■ **Text provided**
##############################

At the same time, Massoud gives city tours to visitors who bitterly complain about its dullness, including a mall fountain that boasts no water, meaning “All wishes are canceled.” This and more bizarreness runs rampant throughout Universal Language. The film’s splintered narrative immerses viewers in its eccentric environment before it explains who its characters are and what they’re doing, and it employs transitional fades (courtesy of Xi Feng’s lyrical editing) to weave its various concerns into a pensive tapestry of loneliness, aimlessness, and longing for purpose and connection.

Rankin’s Matthew gradually emerges as the nominal protagonist, and his deadpan reactions and interactions are emblematic of the proceedings’ dry tone. Universal Language becomes less traditional as it meanders in multiple directions, casually laying out its plot strands and then intertwining them in unexpected ways until everyone winds up in the same place. Despite that climactic get-together, though, the writer/director’s tale is mysterious until the end, proposing that communion and happiness are possible and, also, that detachment from love and family results in a loss of self. Never italicizing its intentions, it suggests tantalizingly, all while providing a steady stream of nuttiness.

##############################

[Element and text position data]

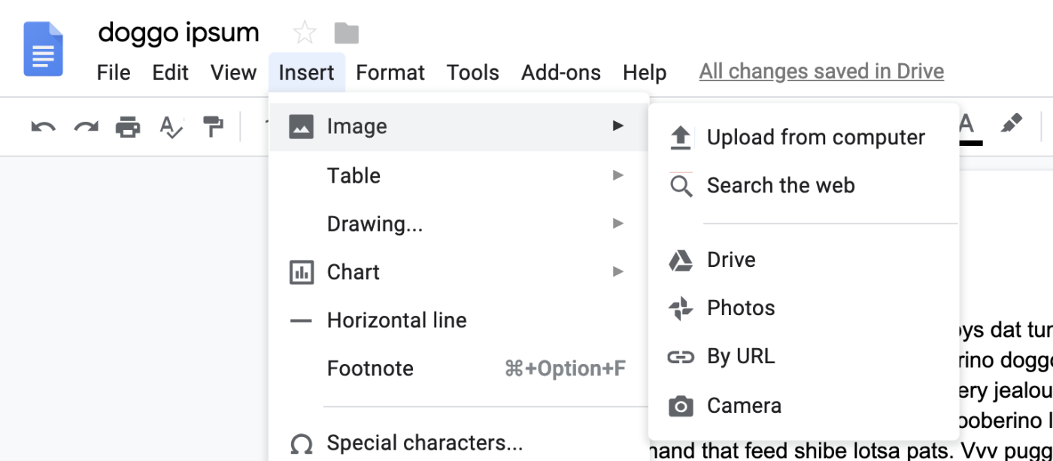Run spelling and grammar check icon

click(171, 126)
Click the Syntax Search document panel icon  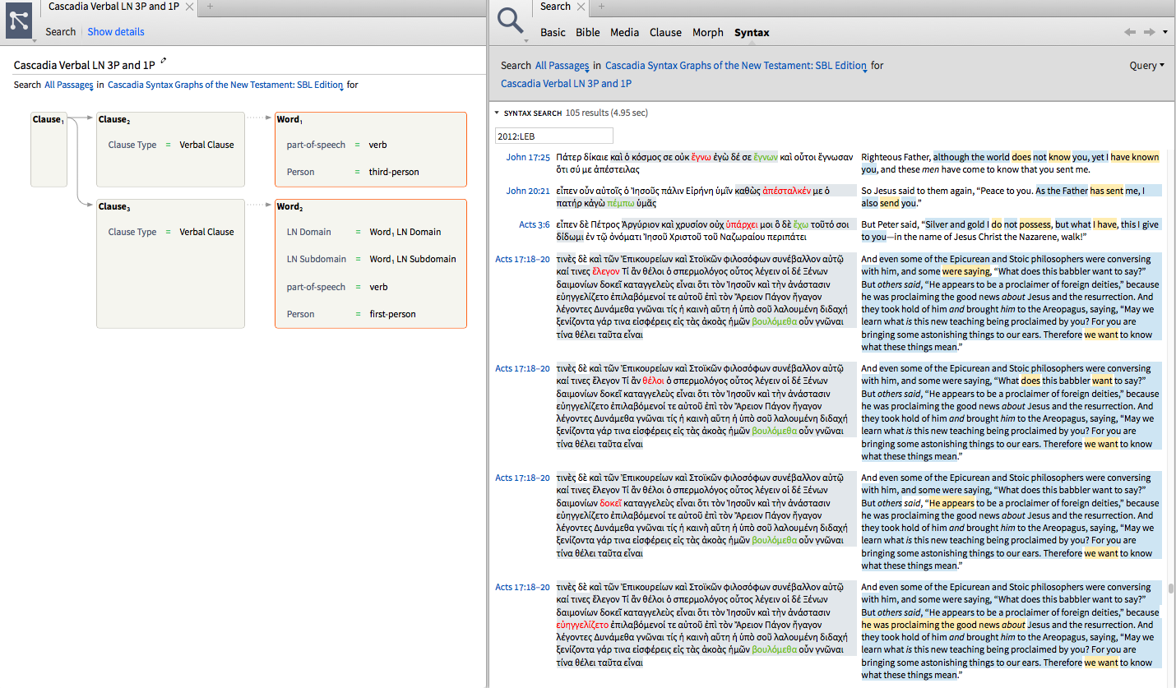[x=18, y=21]
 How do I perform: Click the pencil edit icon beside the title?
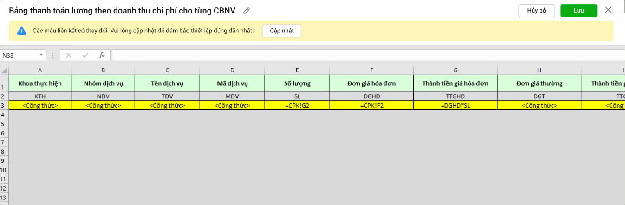tap(247, 11)
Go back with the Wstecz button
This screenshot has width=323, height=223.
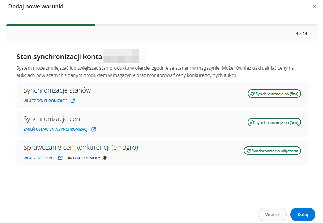pos(272,215)
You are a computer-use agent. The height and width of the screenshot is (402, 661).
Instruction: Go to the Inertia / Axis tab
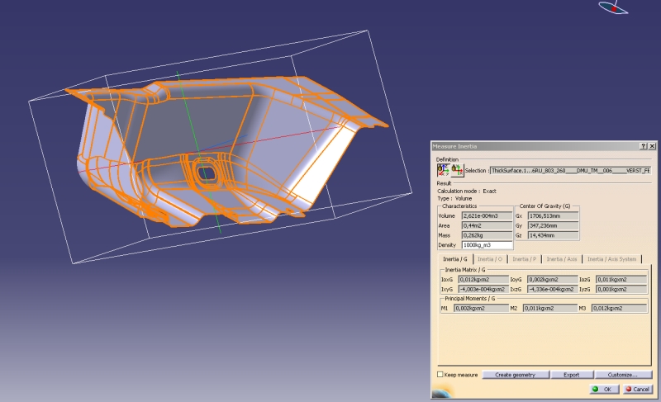pyautogui.click(x=562, y=259)
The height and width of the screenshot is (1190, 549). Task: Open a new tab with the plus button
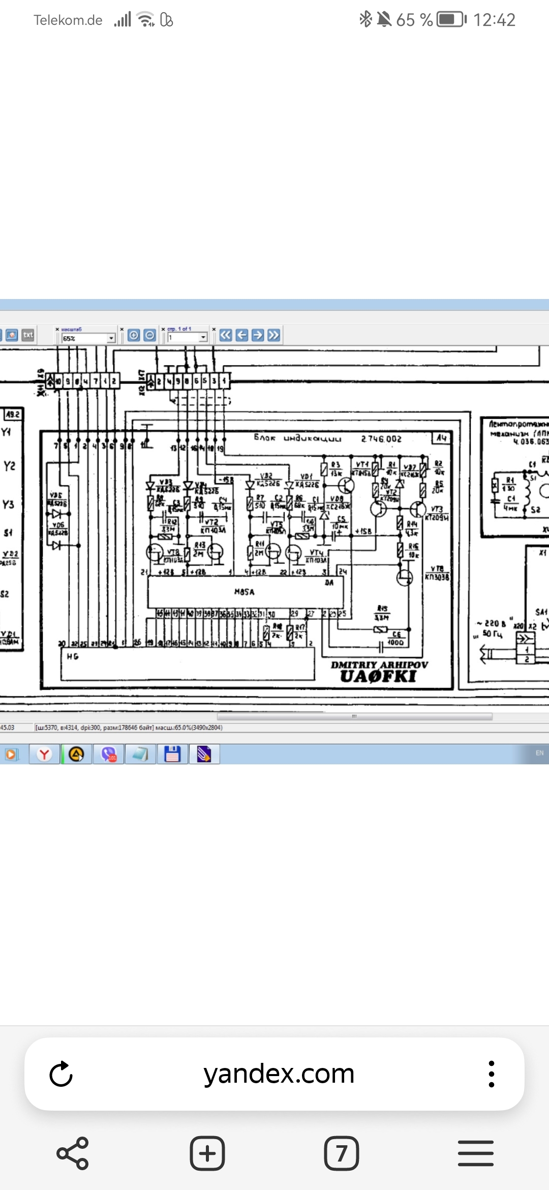pos(207,1153)
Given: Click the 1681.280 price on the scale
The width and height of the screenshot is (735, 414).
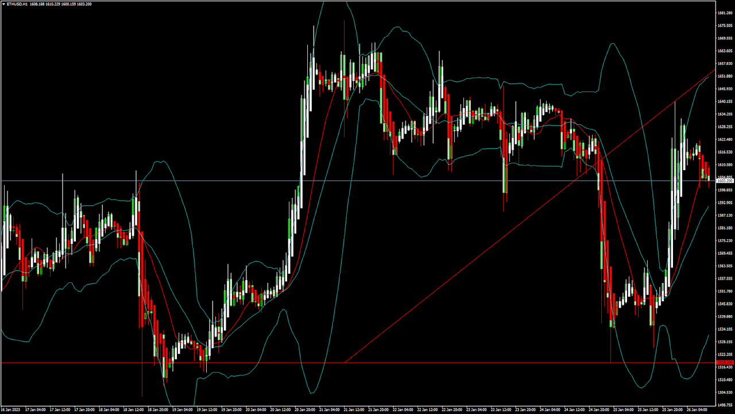Looking at the screenshot, I should pyautogui.click(x=725, y=13).
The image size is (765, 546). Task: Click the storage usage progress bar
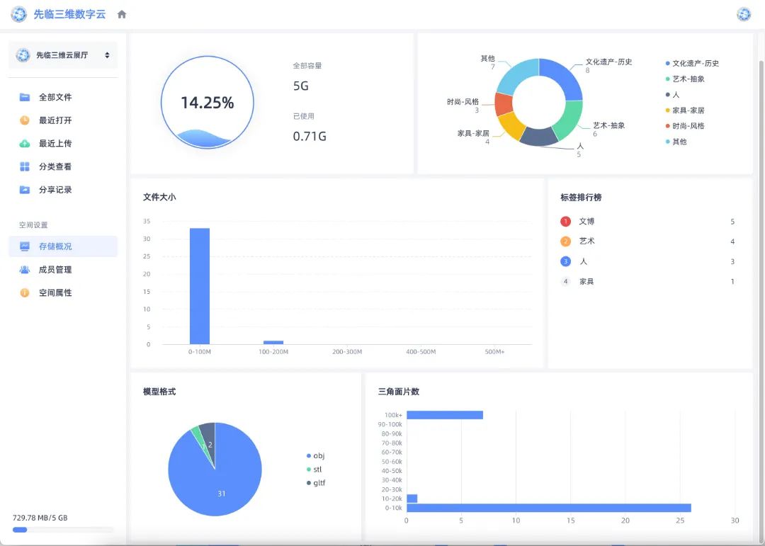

##############################

■ **Goals**
a) Answer these questions about the Universal Language review:
(i) What does the mall fountain that boasts no water mean?
(ii) Whose editing provides the transitional fades?
(iii) Which character gradually emerges as the nominal protagonist?
b) Reproduce the stretch of the Universal Language review from "At the same" through "purpose and connection.", word for word.
The listing has no connection to the film review.

■ **Results**
a)
(i) "All wishes are canceled."
(ii) Xi Feng's
(iii) Rankin's Matthew

b)
At the same time, Massoud gives city tours to visitors who bitterly complain about its dullness, including a mall fountain that boasts no water, meaning “All wishes are canceled.” This and more bizarreness runs rampant throughout Universal Language. The film’s splintered narrative immerses viewers in its eccentric environment before it explains who its characters are and what they’re doing, and it employs transitional fades (courtesy of Xi Feng’s lyrical editing) to weave its various concerns into a pensive tapestry of loneliness, aimlessness, and longing for purpose and connection.